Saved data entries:
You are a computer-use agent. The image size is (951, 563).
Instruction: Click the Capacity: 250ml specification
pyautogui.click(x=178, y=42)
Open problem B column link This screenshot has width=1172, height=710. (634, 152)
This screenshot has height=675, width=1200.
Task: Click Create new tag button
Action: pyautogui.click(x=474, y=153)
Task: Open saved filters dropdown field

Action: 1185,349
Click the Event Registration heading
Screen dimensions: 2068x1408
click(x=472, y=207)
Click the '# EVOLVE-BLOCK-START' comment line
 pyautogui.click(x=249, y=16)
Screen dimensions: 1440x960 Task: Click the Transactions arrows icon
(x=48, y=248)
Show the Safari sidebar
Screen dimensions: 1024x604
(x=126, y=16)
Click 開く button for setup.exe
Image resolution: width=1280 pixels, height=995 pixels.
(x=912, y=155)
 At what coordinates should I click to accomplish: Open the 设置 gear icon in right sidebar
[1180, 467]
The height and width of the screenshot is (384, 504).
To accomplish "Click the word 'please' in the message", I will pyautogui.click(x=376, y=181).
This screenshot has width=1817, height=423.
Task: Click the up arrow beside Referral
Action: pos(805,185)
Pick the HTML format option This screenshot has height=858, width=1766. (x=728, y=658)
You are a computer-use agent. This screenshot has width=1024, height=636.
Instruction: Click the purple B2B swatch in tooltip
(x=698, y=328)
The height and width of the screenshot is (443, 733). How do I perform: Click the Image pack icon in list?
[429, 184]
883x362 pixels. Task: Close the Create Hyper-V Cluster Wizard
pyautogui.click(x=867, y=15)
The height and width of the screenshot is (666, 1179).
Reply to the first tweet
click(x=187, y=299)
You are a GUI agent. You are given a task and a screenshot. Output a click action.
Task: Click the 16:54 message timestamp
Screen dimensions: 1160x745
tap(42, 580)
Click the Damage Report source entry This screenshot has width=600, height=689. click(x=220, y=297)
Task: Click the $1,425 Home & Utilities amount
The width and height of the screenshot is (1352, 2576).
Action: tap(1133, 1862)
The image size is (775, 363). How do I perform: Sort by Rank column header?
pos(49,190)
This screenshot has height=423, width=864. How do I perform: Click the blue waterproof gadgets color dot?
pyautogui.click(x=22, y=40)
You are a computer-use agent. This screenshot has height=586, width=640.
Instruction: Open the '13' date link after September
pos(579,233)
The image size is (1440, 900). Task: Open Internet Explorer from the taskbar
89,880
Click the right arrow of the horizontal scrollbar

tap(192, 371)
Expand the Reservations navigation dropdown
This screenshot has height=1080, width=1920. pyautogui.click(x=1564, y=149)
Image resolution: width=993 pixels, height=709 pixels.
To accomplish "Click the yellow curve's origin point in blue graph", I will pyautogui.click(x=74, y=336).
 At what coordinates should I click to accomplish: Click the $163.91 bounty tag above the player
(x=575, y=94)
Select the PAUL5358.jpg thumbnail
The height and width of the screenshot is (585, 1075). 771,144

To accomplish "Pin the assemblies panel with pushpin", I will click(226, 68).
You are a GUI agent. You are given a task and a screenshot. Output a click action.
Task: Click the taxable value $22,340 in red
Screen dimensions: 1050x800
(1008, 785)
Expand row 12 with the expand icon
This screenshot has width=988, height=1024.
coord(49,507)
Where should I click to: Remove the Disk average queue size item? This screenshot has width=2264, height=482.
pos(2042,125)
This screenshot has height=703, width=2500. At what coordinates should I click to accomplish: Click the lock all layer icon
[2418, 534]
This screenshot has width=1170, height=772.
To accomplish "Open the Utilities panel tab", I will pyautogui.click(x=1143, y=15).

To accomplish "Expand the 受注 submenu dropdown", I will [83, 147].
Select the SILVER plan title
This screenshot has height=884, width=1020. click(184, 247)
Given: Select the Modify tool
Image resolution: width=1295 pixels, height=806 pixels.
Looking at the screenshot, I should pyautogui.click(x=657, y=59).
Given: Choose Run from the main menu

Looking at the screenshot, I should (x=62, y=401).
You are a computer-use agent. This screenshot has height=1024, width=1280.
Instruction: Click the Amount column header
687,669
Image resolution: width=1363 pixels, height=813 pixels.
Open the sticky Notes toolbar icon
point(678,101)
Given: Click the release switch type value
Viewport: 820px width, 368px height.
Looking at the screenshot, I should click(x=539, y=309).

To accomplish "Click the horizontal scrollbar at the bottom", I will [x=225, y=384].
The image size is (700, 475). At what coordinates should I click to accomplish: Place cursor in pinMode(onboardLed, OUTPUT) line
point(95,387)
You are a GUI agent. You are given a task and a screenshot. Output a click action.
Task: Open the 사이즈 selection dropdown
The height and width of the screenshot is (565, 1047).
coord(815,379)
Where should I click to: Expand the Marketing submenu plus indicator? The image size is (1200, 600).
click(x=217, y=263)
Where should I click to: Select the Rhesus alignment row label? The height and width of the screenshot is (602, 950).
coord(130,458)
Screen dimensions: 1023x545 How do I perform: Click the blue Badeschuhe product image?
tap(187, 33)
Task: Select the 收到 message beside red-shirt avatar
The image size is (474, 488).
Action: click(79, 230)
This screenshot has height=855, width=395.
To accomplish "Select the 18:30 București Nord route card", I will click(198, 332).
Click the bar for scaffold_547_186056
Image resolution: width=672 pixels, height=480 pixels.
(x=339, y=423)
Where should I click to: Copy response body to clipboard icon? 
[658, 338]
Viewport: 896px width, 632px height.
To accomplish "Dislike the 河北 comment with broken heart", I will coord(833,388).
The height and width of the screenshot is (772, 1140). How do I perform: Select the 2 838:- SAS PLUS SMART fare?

Exercise details:
A single number is the whole answer: the tally of lines above that contain "computer".

Reply:
4